Task input =
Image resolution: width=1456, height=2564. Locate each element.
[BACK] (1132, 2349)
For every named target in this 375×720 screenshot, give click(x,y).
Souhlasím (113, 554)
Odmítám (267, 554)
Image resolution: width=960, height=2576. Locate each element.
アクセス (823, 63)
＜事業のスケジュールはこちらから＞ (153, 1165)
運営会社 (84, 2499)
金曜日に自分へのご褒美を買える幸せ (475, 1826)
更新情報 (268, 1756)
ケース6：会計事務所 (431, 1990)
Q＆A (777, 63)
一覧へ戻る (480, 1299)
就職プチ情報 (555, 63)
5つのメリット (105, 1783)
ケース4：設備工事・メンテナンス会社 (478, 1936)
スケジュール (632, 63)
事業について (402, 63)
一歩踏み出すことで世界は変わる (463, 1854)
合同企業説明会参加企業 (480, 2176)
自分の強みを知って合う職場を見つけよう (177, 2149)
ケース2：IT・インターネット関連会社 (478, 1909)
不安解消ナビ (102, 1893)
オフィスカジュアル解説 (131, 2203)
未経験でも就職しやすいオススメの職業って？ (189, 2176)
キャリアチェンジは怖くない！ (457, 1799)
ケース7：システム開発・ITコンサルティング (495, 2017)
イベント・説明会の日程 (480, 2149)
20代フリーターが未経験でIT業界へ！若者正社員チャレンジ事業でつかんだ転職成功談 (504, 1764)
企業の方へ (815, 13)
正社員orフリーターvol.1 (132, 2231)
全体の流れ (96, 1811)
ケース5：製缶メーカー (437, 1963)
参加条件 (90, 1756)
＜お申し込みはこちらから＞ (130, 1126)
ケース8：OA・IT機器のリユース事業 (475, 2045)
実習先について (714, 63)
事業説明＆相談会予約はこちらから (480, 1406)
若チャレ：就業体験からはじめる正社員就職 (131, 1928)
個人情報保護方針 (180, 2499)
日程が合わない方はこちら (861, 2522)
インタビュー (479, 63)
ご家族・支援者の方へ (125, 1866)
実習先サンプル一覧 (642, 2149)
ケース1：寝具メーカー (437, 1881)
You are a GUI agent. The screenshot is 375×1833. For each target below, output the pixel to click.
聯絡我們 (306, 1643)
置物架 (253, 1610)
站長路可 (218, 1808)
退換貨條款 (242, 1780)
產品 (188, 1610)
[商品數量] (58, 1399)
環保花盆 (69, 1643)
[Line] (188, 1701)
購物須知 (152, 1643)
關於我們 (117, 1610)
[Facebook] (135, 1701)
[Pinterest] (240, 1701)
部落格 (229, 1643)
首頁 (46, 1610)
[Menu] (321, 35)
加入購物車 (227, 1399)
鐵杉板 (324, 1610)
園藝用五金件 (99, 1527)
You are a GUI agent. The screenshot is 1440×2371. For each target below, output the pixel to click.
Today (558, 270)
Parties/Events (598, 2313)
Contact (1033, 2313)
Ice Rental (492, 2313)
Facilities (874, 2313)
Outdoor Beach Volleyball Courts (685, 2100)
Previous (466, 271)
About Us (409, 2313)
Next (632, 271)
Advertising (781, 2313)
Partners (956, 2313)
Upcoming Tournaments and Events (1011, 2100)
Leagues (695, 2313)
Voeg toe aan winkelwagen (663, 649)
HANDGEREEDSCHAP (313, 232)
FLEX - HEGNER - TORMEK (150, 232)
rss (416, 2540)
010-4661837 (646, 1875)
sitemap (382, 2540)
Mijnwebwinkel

Task prompt =
Reproduce all of the data above verbatim, from the first line through the last.

Task solution =
Image resolution: width=1456, height=2564. Locate each element.
[BACK] (1132, 2349)
For every named target in this 375×720 screenshot, give click(x,y).
Souhlasím (113, 554)
Odmítám (267, 554)
Image resolution: width=960, height=2576. Locate each element.
アクセス (823, 63)
＜事業のスケジュールはこちらから＞ (153, 1165)
運営会社 (84, 2499)
金曜日に自分へのご褒美を買える幸せ (475, 1826)
更新情報 (268, 1756)
ケース6：会計事務所 (431, 1990)
Q＆A (777, 63)
一覧へ戻る (480, 1299)
就職プチ情報 (555, 63)
5つのメリット (105, 1783)
ケース4：設備工事・メンテナンス会社 (478, 1936)
スケジュール (632, 63)
事業について (402, 63)
一歩踏み出すことで世界は変わる (463, 1854)
合同企業説明会参加企業 (480, 2176)
自分の強みを知って合う職場を見つけよう (177, 2149)
ケース2：IT・インターネット関連会社 (478, 1909)
不安解消ナビ (102, 1893)
オフィスカジュアル解説 (131, 2203)
未経験でも就職しやすいオススメの職業って？ (189, 2176)
キャリアチェンジは怖くない！ (457, 1799)
ケース7：システム開発・ITコンサルティング (495, 2017)
イベント・説明会の日程 (480, 2149)
20代フリーターが未経験でIT業界へ！若者正社員チャレンジ事業でつかんだ転職成功談 (504, 1764)
企業の方へ (815, 13)
正社員orフリーターvol.1 (132, 2231)
全体の流れ (96, 1811)
ケース5：製缶メーカー (437, 1963)
参加条件 (90, 1756)
＜お申し込みはこちらから＞ (130, 1126)
ケース8：OA・IT機器のリユース事業 (475, 2045)
実習先について (714, 63)
事業説明＆相談会予約はこちらから (480, 1406)
若チャレ：就業体験からはじめる正社員就職 (131, 1928)
個人情報保護方針 (180, 2499)
日程が合わない方はこちら (861, 2522)
インタビュー (479, 63)
ご家族・支援者の方へ (125, 1866)
実習先サンプル一覧 (642, 2149)
ケース1：寝具メーカー (437, 1881)
You are a GUI agent. The screenshot is 375×1833. For each target below, output the pixel to click.
聯絡我們 (306, 1643)
置物架 (253, 1610)
站長路可 (218, 1808)
退換貨條款 (242, 1780)
產品 (188, 1610)
[商品數量] (58, 1399)
環保花盆 (69, 1643)
[Line] (188, 1701)
購物須知 (152, 1643)
關於我們 (117, 1610)
[Facebook] (135, 1701)
[Pinterest] (240, 1701)
部落格 (229, 1643)
首頁 (46, 1610)
[Menu] (321, 35)
加入購物車 (227, 1399)
鐵杉板 (324, 1610)
園藝用五金件 (99, 1527)
You are a GUI agent. The screenshot is 1440×2371. For each target below, output the pixel to click.
Today (558, 270)
Parties/Events (598, 2313)
Contact (1033, 2313)
Ice Rental (492, 2313)
Facilities (874, 2313)
Outdoor Beach Volleyball Courts (685, 2100)
Previous (466, 271)
About Us (409, 2313)
Next (632, 271)
Advertising (781, 2313)
Partners (956, 2313)
Upcoming Tournaments and Events (1011, 2100)
Leagues (695, 2313)
Voeg toe aan winkelwagen (663, 649)
HANDGEREEDSCHAP (313, 232)
FLEX - HEGNER - TORMEK (150, 232)
rss (416, 2540)
010-4661837 (646, 1875)
sitemap (382, 2540)
Mijnwebwinkel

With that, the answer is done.